Ostatnimi pozycjami w tegorocznym zestawieniu są powieści Marty Kisiel, które nieodwołalnie zdobyły moje serce, czyli „Nomen Omen” i „Dożywocie”. Od dawna wiadomo, iż powieści, po które sięga się przypadkiem mają większą szansę skraść serce niż te staranie dobrane. Tak stało się i tym razem. Historia Salomei Przygody co kilka stron wywoływała nowe pokłady śmiechu, a na dodatek sprawiała, że nie mogłam się od niej oderwać. Myślałam, że już nic nie będzie mnie wstanie bardziej rozbawić, dopóki na mojej drodze nie stanęło „Dożywocie”, a wraz z nim cała  gama jeszcze bardziej pokręconych bohaterów, absurdalnych sytuacji i masa humoru. Nie sposób zdecydować, która książka jest lepsza. Uznajmy więc, że obie dzierżyć będą berło zwycięstwa.

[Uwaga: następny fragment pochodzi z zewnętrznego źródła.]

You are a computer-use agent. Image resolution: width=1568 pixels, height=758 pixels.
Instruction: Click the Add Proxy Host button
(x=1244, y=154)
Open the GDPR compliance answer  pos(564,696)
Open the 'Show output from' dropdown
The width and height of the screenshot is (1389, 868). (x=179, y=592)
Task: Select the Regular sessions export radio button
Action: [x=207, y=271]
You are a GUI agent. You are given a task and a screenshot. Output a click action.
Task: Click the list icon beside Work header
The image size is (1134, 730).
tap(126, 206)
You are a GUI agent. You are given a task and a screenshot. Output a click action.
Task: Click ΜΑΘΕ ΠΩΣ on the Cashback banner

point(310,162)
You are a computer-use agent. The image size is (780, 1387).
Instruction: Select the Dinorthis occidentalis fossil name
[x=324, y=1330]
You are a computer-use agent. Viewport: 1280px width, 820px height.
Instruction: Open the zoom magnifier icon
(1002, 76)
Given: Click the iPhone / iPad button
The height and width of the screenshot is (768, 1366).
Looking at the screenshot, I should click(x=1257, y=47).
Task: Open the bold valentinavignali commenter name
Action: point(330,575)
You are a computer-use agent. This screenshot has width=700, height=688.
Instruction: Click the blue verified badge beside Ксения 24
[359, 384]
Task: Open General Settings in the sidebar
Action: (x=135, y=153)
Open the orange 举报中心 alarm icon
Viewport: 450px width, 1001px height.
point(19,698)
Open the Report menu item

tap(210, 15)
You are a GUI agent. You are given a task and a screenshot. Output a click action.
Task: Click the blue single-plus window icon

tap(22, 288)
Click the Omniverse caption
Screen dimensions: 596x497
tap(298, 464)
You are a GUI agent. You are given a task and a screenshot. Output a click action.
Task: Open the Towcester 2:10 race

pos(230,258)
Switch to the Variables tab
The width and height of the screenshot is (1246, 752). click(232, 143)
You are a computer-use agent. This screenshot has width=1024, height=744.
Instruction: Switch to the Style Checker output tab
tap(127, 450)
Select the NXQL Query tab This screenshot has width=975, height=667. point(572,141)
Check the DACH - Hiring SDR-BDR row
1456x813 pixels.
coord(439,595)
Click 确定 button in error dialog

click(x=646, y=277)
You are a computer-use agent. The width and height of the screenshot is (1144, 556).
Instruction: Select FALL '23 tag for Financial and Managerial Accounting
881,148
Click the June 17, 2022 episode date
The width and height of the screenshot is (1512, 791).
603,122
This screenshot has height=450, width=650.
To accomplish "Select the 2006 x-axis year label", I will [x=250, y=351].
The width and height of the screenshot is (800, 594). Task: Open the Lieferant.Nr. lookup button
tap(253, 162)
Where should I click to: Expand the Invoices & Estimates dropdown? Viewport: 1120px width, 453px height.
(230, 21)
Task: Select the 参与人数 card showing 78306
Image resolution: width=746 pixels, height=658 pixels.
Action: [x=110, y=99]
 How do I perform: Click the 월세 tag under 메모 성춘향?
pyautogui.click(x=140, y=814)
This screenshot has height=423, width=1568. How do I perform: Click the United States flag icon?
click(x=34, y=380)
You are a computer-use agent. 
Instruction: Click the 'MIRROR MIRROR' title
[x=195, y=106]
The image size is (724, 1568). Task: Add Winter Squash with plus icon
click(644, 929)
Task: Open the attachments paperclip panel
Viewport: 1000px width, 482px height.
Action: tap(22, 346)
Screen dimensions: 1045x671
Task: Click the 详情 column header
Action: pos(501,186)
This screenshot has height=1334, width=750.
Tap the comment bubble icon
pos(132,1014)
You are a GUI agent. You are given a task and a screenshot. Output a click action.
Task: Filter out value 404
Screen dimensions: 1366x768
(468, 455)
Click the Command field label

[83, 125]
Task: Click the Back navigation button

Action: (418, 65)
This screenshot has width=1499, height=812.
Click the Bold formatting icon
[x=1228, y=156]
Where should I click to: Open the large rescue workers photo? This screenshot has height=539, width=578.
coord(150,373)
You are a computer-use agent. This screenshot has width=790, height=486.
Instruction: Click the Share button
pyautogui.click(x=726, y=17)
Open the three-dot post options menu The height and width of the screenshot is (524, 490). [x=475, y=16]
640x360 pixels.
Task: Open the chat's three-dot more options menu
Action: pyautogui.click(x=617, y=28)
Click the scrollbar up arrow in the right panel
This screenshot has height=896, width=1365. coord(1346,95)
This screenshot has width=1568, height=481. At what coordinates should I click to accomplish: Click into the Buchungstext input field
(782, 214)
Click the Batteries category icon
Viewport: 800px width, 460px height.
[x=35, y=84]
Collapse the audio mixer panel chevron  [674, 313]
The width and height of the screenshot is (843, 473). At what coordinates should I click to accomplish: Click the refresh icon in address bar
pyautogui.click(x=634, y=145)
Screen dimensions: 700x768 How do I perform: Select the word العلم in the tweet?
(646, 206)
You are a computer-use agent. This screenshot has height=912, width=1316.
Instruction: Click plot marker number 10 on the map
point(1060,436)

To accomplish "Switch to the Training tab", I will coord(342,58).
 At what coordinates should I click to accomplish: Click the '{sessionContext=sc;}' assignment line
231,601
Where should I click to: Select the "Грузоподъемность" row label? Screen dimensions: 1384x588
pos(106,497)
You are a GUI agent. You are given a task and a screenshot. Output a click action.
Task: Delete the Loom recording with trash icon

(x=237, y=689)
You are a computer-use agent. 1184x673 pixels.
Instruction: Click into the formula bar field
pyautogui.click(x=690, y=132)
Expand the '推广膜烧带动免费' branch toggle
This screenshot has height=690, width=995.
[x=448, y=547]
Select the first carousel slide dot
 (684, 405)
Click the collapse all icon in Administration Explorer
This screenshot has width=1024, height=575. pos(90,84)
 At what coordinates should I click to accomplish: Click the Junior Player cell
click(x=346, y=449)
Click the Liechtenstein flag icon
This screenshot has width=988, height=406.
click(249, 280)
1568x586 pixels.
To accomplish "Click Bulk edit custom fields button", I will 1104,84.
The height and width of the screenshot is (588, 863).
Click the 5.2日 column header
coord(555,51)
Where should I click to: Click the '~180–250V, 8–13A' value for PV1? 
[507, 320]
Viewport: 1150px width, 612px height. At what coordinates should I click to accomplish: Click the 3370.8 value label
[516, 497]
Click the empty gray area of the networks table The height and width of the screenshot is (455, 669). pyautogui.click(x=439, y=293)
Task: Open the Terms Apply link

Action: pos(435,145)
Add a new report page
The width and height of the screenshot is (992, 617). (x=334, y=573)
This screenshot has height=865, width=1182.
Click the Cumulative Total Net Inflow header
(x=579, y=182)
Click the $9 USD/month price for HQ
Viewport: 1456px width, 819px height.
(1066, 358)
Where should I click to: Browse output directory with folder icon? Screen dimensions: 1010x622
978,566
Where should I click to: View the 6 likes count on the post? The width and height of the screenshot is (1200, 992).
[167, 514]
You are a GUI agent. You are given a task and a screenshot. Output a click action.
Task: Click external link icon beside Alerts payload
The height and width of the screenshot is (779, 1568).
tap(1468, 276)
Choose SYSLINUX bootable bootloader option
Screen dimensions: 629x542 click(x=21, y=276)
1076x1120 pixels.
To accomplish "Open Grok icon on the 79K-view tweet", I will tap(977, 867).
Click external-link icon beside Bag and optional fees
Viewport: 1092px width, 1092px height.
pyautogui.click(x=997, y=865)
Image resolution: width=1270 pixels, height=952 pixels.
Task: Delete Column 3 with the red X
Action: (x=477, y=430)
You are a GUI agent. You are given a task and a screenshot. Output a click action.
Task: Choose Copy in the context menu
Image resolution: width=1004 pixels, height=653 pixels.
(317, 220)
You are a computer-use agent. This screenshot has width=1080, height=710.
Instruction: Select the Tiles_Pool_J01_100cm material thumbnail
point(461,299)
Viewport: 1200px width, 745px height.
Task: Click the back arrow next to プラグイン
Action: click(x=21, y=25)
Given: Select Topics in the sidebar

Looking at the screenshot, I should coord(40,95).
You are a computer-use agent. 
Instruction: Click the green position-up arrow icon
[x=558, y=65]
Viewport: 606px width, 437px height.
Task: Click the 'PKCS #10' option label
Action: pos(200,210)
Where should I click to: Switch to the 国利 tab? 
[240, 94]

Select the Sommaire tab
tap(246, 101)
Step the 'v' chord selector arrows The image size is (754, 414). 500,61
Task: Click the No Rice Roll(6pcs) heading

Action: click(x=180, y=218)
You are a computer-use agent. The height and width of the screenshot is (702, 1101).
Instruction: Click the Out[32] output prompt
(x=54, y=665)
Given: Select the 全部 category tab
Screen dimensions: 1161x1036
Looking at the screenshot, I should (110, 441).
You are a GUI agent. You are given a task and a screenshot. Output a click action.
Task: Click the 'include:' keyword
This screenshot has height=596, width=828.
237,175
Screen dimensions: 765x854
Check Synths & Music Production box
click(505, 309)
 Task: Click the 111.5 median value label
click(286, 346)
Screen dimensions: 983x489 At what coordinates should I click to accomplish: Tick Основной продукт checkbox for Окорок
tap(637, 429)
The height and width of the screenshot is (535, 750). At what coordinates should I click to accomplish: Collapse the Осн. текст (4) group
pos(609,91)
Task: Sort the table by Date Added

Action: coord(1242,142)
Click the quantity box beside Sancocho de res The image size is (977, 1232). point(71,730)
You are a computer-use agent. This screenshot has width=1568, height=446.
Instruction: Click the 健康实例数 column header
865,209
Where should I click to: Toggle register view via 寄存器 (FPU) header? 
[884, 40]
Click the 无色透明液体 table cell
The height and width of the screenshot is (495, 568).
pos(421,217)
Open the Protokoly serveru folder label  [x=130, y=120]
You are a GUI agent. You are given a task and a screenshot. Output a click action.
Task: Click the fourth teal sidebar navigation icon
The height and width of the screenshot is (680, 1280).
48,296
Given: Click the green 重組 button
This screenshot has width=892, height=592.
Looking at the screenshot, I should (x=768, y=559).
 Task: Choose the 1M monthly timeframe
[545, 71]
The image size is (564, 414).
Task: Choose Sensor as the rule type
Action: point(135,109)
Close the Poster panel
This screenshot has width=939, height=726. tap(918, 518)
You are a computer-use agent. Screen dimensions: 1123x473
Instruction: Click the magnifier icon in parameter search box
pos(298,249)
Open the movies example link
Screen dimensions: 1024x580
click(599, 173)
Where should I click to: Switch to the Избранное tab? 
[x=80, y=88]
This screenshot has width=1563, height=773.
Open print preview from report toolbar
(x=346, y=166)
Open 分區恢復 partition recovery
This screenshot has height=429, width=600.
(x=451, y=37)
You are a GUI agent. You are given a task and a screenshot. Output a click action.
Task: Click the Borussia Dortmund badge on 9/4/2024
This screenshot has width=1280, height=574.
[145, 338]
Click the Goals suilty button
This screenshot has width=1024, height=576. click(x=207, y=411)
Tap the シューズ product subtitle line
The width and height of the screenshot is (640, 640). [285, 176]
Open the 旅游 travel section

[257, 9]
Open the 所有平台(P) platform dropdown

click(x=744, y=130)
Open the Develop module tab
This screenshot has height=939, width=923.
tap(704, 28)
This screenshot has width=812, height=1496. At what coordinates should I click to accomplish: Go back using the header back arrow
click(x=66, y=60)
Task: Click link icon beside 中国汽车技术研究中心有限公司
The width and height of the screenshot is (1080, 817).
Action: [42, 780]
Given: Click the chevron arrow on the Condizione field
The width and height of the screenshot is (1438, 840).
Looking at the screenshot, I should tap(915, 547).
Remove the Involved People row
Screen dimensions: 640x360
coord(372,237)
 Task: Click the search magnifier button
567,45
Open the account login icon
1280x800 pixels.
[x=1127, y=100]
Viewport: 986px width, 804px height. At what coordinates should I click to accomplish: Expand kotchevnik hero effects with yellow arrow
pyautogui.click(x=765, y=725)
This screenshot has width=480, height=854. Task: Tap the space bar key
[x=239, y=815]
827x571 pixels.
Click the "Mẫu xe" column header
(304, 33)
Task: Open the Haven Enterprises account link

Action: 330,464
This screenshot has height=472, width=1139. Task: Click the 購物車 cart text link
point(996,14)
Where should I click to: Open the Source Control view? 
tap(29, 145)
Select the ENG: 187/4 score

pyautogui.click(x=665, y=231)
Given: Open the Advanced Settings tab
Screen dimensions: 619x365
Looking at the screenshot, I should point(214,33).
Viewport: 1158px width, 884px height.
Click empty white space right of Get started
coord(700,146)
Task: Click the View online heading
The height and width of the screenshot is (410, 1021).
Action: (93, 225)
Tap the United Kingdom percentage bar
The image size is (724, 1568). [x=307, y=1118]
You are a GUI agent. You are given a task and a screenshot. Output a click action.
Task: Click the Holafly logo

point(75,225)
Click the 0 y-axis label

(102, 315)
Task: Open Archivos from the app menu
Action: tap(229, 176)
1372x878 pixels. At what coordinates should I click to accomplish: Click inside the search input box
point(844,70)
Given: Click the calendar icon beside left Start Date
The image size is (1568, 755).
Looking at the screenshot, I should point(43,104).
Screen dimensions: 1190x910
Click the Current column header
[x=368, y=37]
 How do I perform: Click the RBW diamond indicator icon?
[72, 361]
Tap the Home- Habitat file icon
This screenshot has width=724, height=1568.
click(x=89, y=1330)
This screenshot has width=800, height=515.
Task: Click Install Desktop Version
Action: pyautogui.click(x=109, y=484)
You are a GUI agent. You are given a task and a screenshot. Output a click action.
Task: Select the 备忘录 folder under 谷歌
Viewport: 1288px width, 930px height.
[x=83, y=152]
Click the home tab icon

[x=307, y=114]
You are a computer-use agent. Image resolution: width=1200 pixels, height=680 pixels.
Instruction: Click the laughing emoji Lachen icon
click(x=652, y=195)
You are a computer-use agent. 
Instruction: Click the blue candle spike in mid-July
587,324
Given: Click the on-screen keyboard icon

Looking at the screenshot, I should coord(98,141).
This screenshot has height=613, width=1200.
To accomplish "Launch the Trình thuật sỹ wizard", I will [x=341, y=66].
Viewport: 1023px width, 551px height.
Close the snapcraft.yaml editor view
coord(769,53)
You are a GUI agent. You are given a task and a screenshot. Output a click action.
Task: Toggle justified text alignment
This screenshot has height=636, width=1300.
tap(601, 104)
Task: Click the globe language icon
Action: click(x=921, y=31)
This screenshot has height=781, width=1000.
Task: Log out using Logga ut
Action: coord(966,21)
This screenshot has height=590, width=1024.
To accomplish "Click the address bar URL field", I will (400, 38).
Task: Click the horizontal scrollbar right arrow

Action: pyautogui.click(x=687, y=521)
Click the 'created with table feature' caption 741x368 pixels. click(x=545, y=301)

Ps. Warto wspomnieć, że w tym roku po raz pierwszy odwiedziłam Targi Książki. Z imprezy zapamiętam niewątpliwie trzy rzeczy: niekończące się kolejki i tłumy ludzi, całą masę książek, których nigdy nie zdążę przeczytać i masę radości jakią mi one sprawiły. Było warto!

CZĘŚĆ II. SERIALE


To nie był rok wielkich książkowych miłości, czy filmowych wzruszeń. Moje serce w całości oddałam bowiem serialom. I nie żałuję.
Od wielu lat namiętnie oglądam seriale i trafiłam już na wiele, ciekawych, intrygujących, wkręcających, a czasem posiadających wszystkie te cechy na raz, produkcji. W tym roku przeżyłam jednak prawdziwe serialowe szaleństwo. Moje serce zostało złamane tyle razy, że zaczęłam już w pewnym momencie się tego spodziewać, a pytanie „i co dalej z moim życiem” zadane z odmętów czarnej rozpaczy, choć tak samo bolało, zaczęło stawać się rutyną.
Nie ma wątpliwości – to był najlepszy serialowy rok w moim życiu.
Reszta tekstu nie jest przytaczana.